ところが、この根拠、イラク戦争時と同様「ウソ」だった可能性がある。こちらの記事を熟読していただきたい(太線筆者)。
<シリア反体制派がサリン使用か、国連調査官
AFP=時事2013年5月6日配信
【AFP=時事】シリア問題に関する国連調査委員会のカーラ・デルポンテ調査官は5日夜、シリアの反体制派が致死性の神経ガス「サリン」を使った可能性があると述べた。
スイスのラジオ番組のインタビューでデルポンテ氏は、「われわれが収集した証言によると、反体制派が化学兵器を、サリンガスを使用した」とし、「新たな目撃証言を通じて調査をさらに掘り下げ、検証し、確証を得る必要があるが、これまでに確立されたところによれば、サリンガスを使っているのは反体制派だ」と述べた。>
国連の調査によると、化学兵器を使ったのは、なんと「反アサド派」だというのだ。もちろん、アサドが化学兵器を使った可能性が全くないとはいえない。しかし米国は、この国連報告を完全に無視し、「アサド派だけが化学兵器を使った」と世界的プロパガンダを展開した。

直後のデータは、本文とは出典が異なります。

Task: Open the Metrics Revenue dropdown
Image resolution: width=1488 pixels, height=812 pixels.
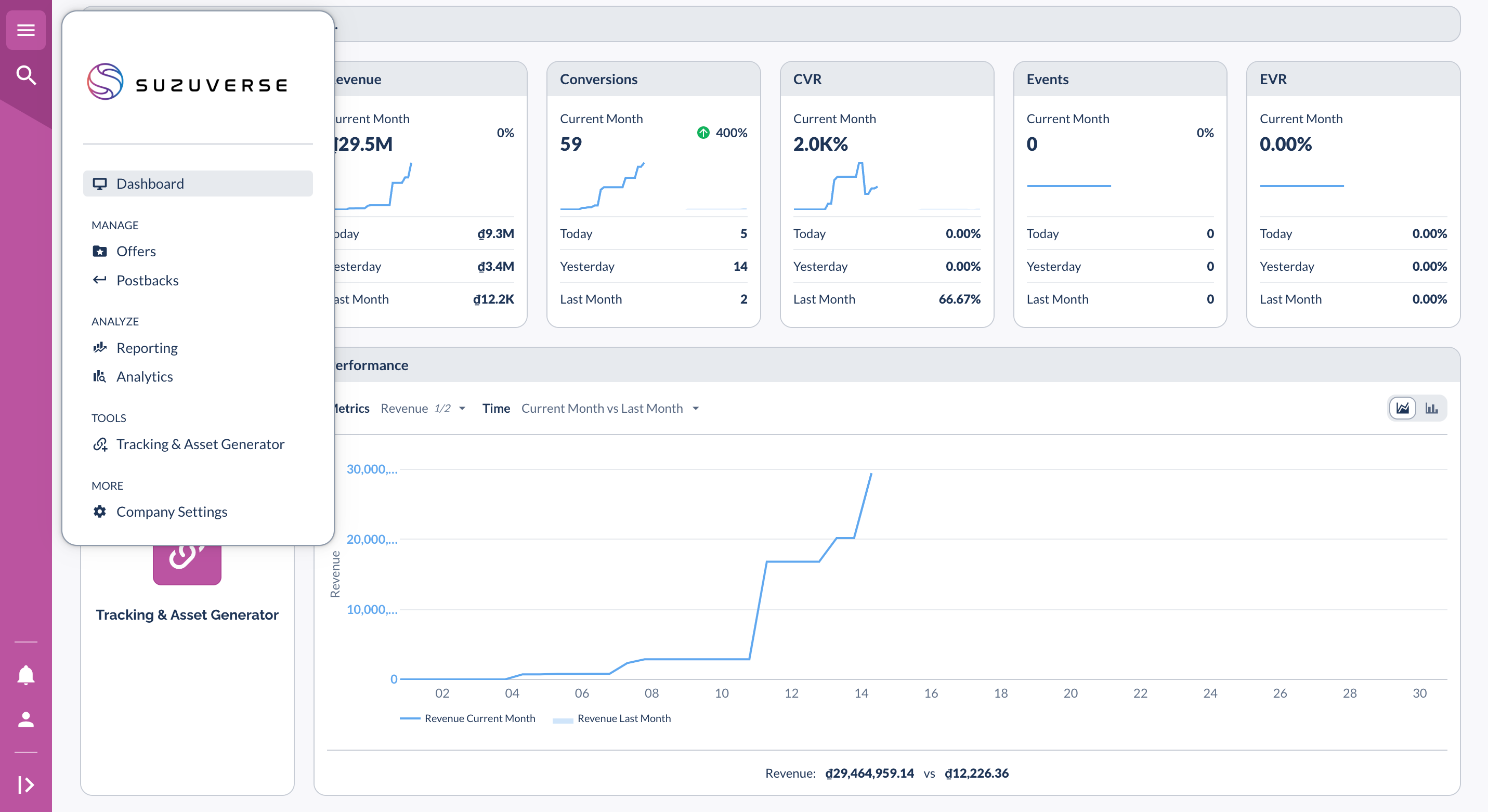Action: pyautogui.click(x=423, y=408)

プーチンは、米国が「戦争宣言」をするずっと前から、「化学兵器を使ったのはアサドではなく、『反アサド派』のほうだ」とあちこちで語り、国際世論に影響を与えてきた。そのせいか、バイデンが「シリア攻撃宣言」をしたわずか2日後の8月29日、英国は「シリア攻撃断念」の決定を下す。
常に米国の戦争につき合ってきた英国の「裏切り」。世界では、「米英の『特別な関係』の終わりか? 」と騒がれた。「誰も一緒に戦ってくれない」ことを悟ったオバマは同年9月10日、シリア攻撃を止める決定を下した。
● ウクライナ問題でも、米欧に亀裂 欧州の本音は「米国にはつき合いきれない」
シリア問題でバラバラになった米国と欧州は2014年3月、ロシアの「クリミア併合」によって、再度一体化する。米国は、欧州と日本を巻き込み、「対ロシア制裁」を強化しつづけている。一方で中国はロシア側についたので、世界の対立構造は「欧米日 対 中ロ」になった。
ところが、強固にみえる米国と欧州の結束に、ほころびが見えている。
政府軍と「親ロシア派」の内戦状態にあるウクライナ。昨年9月の停戦が(予想通り)破られた後、今年2月11日に、二度目の停戦合意が実現した。これを仲介したのが、ロシア、ドイツ、フランスである。なぜドイツとフランスは、ウクライナの停戦を望んだのか?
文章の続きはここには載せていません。